しっかりとしたポールの歌声は、まるで映画の俳優のような語り口に聞こえます。シンプルなギターの伴奏が、実に効果的です。この歌では伴奏にはギターだけしか使用されていなく、それもほとんど一本だけ。芸術的伴奏で素晴らしいですよ。
別れた方がいい
問題ないさ
別々に寝ているし
ホールですれ違えば微笑みはするけれど
本当の笑いじゃない
なぜなら二人は笑いきってしまった
ほんの短い間にね
感情の共有でもある「一緒に笑う」う行為を、すでに全部し終え、この先人生で再び本当に共に笑うことがないとすれば、この先二人で過ごすことは、拷問にも等しいのかもしれません。
ポールの深みのあるソロに続き、アートが天から降りてくるような聖なる声で次のフレーズが始まります。
Time
時が、、
is tapping on my forehead,
僕の額を叩いている
Hangin' from my mirror,
僕の鏡から垂れ下がり
Rattling the teacups,
ティーカップをカタカタと鳴らしている
And I wonder,
そして思うんだ
この部分の高音ヴォイスはアートの独壇場。本当に美しいです。それに、tapping、hangin'、rattlingのようなどちらかというと鋭どめに発音すべき歌詞も、ソフトな雰囲気を損ねることなく丁寧に歌うテクニック。まさに聞きどころですね。

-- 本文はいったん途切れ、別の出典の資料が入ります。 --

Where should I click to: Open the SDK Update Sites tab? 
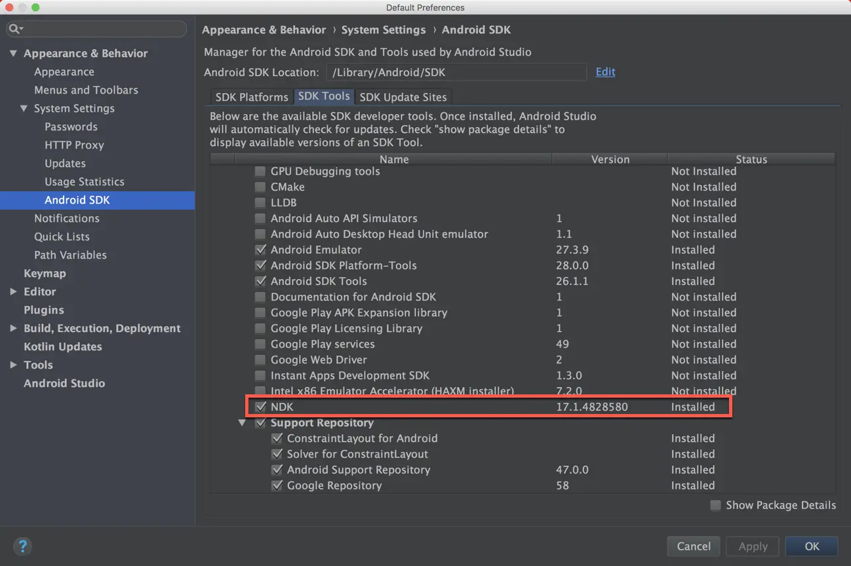(403, 96)
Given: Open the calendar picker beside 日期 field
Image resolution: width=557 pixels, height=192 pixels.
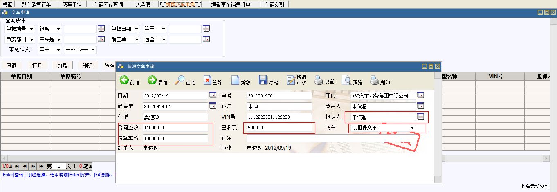Looking at the screenshot, I should (x=213, y=95).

And I wonder と高い音のフレーズは、ポールの現実的なヴォーカルに再び引き継がれ、
いつまで先延ばしできるんだろう
We're just a habit
僕らの関係はもう習慣のようなもの
Like saccharine
サッカリンのようにね
サッカリン(甘味料)を、習慣の例えにするなんて、ポール・サイモンらしいですね。そして、ここからが歌のクライマックス。

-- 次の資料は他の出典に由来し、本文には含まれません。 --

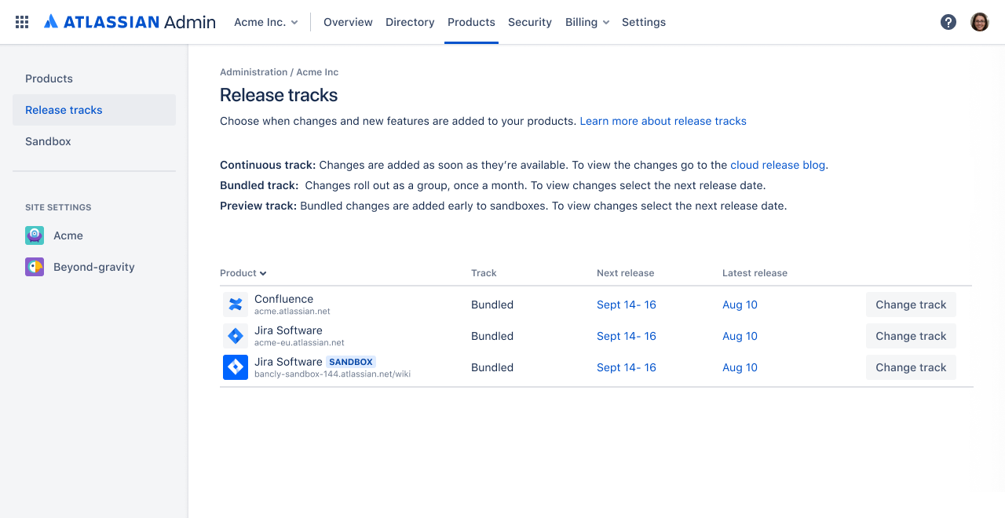Viewport: 1005px width, 518px height.
Task: Click the Atlassian logo
Action: click(51, 21)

And I'm habitually feelin' kinda blue.
僕はブルーな気持ちが習慣になり
But each time I try on
試しに、君から離れる
The thought of leaving you,
その時のことを想像するたびに
I stop..
やめるんだ
I stop and think it over.
やめて、よく考えてみるんだ
結局主人公は、常に悩んでいるけれど、止めるんです、別れることを。心が通じていないと感じているパートナーとの別離が現実となる瞬間を恐れている、避けている、勇気がないのか、まだかすかな思いがパートナーに対し残っているのか?それは謎です。でも、男女の別れという永遠のテーマにおける、不思議な葛藤がこの短い歌の中によく描かれている。深い歌です。

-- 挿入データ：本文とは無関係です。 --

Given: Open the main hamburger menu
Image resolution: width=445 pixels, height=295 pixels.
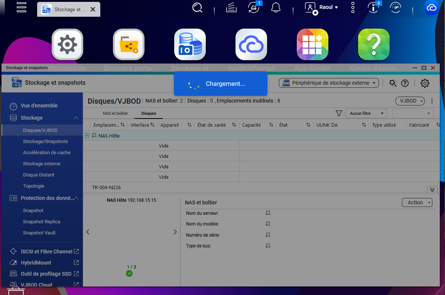Looking at the screenshot, I should (x=22, y=7).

映画「卒業」のためにポール・サイモンが書いた歌は結果的に数少なかったのですが、そのひとつが「オーヴァーズ」です。あの映画のテーマには、この歌はぴたりとはまっていたと思います。ロビンソン夫妻の関係など、まさにこんな感じでしょう。もっとも、ポール・サイモンの歌声には、映画のあの夫婦の派手目なキャラクターは合わないから、別の台本と演出が必要かもしれません。全く別の台本で、「オーヴァーズ」を挿入歌にした映画やドラマなど、味わい深い渋い作品ができそうですね。
私自身、若い頃は特に歌詞の内容がピンとこなかったせいか、それほど心に残っていなかったのですが、この歳になりしみじみと良さがわかるようになりました。大人の歌ですね。